No wonder that we tend to expand this freedom of exploring and the curiosity towards living to all aspects of our daily lives. Not only our friends stem from different backgrounds, cultures and countries and speak different languages, but our potential lovers and partners might as well.
While exchange studies are usually the first intense contact to ‘otherness’, this contact can also manifest during degree studies or work life when we try to integrate into local culture. We closely cooperate with people from other countries who are foreigners ina strange country like ourselves.
Also the locals, Finnish students and young people here in Oulu get in touch with us and live a more international life than we probably ever did back home. This is a cultural melting pot and if you consider “reading” peoples’ emotions difficult, try “reading” them in a language that is neither yours or theirs.
If it wasn’t a challenge it wouldn’t be interesting, right?
International love made in Oulu
So we dive right in and explore. When else than during your exchange can you flirt in French in one week, have a Spanish date the next week, a Chinese fling or a Canadian relationship in just a couple of months?
You stay in the same place and meet all this ‘otherness’ and sometimes it sticks: After meeting during their exchange in 2010 in Vaasa, Italian Silvia and Spanish Pedro just got married last year after years of long-distance relationship and many common holidays.
Oulu has also produced some Erasmus-weddings. For instance, between an Italian guy and an American girl in 2012 and most recently our 2014-exchange-student-batch attended the wedding of fellow exchangers Brazilian Emanoel and French Alison only some weeks ago. Finnish Matti from Oulu has been dating Spanish Adri since some years already and they met when Adri came to do his exchange in Finland.
Besides this, there are currently a couple of newborns arriving in Oulu of couples who met in Finland but are both from abroad, or those where only one part is foreign and the other one is Finnish. Those lucky babies will grow up with at least three different languages, if not more. These must be the true tri-or quadrilingual superstars from tomorrow.
Language and love
Meeting people from other countries might not necessarily increase your chances to meet “the one” (since there are, depending on the size of the city, approximately a handful of “right ones” per each city out there for us, right?). Maybe a different cultural background adds the spice to the relationship that you were missing in your previous ones. Perhaps discussing important things might be easier in a language that is not your mother tongue.
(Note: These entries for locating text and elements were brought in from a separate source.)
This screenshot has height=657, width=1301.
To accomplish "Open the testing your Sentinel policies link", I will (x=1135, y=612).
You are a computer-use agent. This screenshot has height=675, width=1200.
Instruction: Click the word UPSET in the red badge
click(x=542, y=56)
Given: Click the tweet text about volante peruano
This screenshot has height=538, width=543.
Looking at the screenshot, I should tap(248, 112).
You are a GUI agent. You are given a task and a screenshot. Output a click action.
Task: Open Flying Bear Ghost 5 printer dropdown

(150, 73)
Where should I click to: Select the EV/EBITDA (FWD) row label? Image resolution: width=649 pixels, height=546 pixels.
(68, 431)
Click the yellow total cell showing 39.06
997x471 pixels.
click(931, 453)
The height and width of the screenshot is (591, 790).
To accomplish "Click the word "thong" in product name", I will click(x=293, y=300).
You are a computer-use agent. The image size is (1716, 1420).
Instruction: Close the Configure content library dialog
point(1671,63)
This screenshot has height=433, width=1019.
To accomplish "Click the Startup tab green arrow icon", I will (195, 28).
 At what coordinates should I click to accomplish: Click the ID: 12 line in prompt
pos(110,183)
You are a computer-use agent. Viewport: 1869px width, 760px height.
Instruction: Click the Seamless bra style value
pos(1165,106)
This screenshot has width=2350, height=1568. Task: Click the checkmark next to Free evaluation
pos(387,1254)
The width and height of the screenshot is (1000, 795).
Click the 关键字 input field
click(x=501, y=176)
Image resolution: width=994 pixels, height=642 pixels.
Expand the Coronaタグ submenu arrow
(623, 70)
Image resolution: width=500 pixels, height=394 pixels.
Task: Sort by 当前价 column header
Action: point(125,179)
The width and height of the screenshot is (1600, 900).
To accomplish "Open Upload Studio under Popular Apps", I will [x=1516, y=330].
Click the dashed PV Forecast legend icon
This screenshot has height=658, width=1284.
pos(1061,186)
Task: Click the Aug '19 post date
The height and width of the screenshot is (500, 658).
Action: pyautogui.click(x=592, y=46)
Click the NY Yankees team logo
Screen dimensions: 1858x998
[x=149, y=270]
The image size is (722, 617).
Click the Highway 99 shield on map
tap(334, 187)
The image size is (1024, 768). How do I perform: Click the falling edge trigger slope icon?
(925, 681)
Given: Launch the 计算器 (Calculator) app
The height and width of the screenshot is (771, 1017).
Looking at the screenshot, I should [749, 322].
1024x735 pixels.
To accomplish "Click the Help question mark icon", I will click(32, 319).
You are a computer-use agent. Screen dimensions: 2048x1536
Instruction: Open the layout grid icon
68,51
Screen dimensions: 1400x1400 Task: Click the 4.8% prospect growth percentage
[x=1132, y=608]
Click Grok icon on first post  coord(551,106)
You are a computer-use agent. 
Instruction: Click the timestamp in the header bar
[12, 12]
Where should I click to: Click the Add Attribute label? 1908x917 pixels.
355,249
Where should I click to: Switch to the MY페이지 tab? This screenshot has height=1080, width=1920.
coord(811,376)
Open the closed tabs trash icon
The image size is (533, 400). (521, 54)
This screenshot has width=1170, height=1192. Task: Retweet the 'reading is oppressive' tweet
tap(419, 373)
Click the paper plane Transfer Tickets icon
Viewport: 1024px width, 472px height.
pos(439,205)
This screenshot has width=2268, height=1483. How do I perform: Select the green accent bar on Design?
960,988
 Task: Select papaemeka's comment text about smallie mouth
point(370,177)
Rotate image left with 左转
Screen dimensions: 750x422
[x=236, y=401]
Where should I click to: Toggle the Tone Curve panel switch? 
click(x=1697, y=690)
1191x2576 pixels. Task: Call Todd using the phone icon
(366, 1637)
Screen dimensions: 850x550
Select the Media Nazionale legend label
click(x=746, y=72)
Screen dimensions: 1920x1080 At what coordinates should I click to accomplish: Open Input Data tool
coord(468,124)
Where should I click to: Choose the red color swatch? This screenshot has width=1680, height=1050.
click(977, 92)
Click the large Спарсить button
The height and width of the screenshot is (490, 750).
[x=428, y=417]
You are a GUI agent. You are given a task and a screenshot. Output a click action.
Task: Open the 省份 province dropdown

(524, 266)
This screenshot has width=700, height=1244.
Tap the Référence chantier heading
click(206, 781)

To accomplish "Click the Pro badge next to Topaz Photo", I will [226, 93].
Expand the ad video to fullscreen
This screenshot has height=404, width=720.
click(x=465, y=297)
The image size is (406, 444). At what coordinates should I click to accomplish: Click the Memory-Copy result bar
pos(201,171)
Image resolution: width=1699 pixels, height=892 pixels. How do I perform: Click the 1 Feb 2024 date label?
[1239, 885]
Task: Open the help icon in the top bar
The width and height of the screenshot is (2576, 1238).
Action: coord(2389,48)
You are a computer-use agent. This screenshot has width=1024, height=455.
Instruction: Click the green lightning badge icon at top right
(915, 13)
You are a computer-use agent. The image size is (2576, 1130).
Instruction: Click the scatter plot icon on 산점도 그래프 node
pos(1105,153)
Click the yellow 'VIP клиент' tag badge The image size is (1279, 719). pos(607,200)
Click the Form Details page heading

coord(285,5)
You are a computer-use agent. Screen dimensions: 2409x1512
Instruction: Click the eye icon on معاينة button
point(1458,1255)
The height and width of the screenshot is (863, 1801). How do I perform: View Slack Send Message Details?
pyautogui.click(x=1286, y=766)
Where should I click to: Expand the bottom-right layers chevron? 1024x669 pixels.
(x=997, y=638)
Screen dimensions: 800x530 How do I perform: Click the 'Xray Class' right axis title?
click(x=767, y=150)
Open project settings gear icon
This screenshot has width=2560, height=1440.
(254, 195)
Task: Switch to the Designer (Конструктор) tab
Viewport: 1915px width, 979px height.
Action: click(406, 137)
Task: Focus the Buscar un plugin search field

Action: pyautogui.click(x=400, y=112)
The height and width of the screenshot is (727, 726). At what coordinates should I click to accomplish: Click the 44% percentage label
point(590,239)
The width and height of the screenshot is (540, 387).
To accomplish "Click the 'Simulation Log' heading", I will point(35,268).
While research is inconclusive about the emotional effects on first and second languages in bilingual people, the research suggests that differences do exist. The research suggests that it might be easier to discuss and express feelings in a second language because the emotional memory is connected to the first language. “I love you”, for example, in a language not your own does definitely have different implications for how you perceive and measure it.
Add to this ‘simple’ language discrepancy differences in norms and values deriving from growing up in different cultures, and you might end up with a perfectly complementary relationship (or one where you constantly clash)!
In conclusion, there is probably no ‘better than’ or ‘worse than’ when it comes to international love compared with local love.
But still, there might be one big advantage to finding your chosen partner from your home village: If you are restless and seek adventure by nature and you tend to change places and countries a lot throughout your life, it might be a good thing to have a similar minded soul by your side.
People who are not bound to stay in one region or place tend to be more flexible and more open to change. They are more willing to adjust to new situations and ready to make compromises.
Perhaps, this will to compromise could actually be a good trait for a well-functioning relationship?